Since the first discovery near Johannesburg in 1886, gold hasn’t been hard to find in South Africa, which was the world’s biggest producer of the metal for a century until 2007. But with many of its mines dating back to the 1950s and 1960s, much of the low-cost metal has been found. That means production is now located much deeper in the Earth and costs more to extract.

 Profits

A lot of the mining companies’ costs are priced in rand, which means that a weaker local currency opens up more profitable gold to be mined. But the reverse is also true - a stronger rand means higher costs, in some cases rendering entire mines unprofitable.

rand

Last year, Sibanye was considering deepening some of its existing operations, restarting production at its mothballed Burnstone project and had a plan to re-mine old waste dumps for gold. 

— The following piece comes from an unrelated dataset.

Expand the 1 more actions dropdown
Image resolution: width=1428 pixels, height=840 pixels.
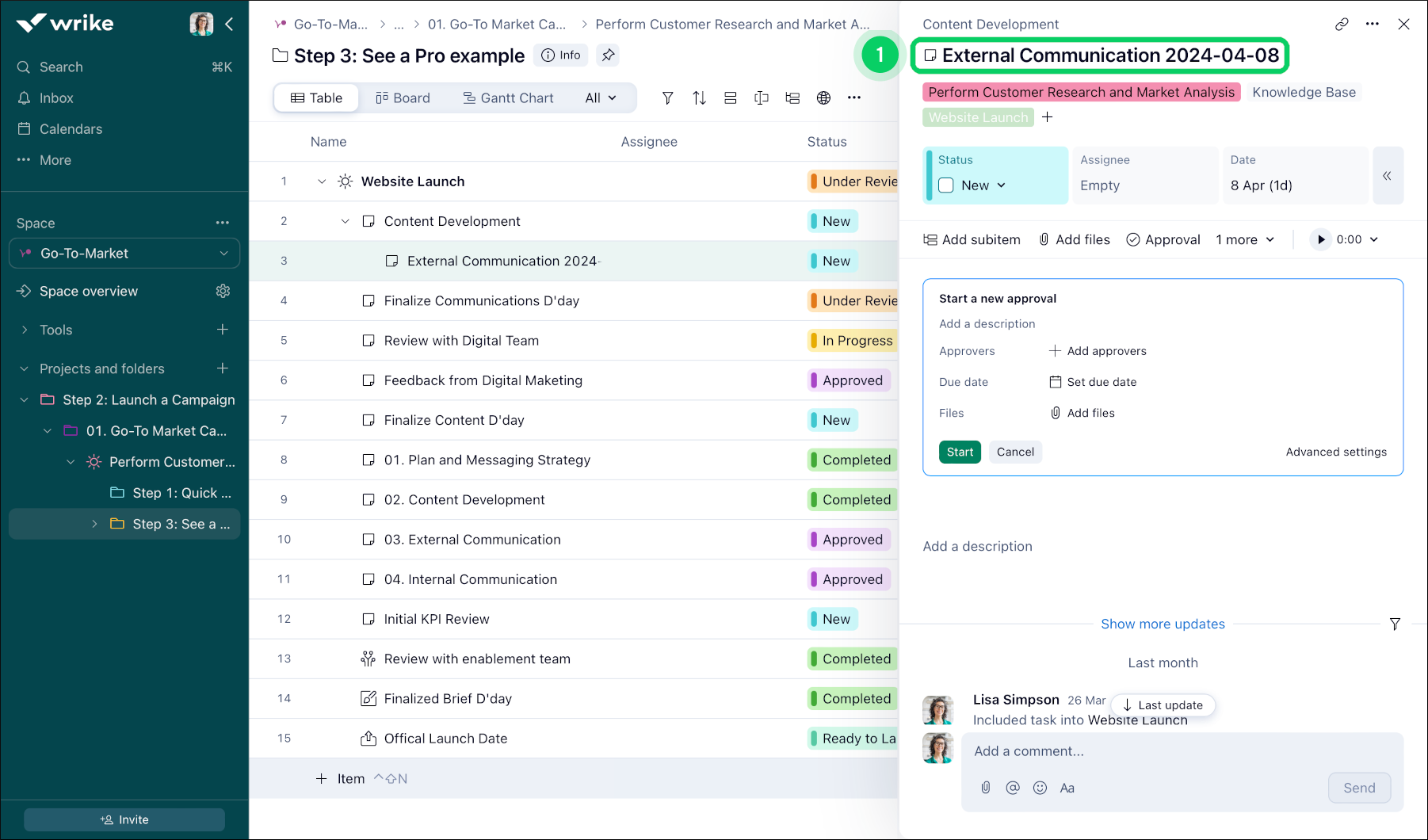1244,239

Now it’s working on plans to close its Cooke and Beatrix West operations, potentially affecting 7 400 jobs, and said on Thursday it will write down the value of those assets by R2.8bn. The stock has dropped by 58% in the past 12 months.

Sibanye isn’t the only company feeling the pain from a stronger currency in South Africa, which still has the world’s third-biggest gold reserves, according to the US Geological Survey.

AngloGold Ashanti [JSE:ANG], which gets about a quarter of its gold from South Africa, said August 1 it will report a loss for the first half after writing down the value of local mines by $86m. Harmony Gold [JSE:HAR] Also took a $129m impairment after deciding to close some mines earlier instead of expending capital developing them further.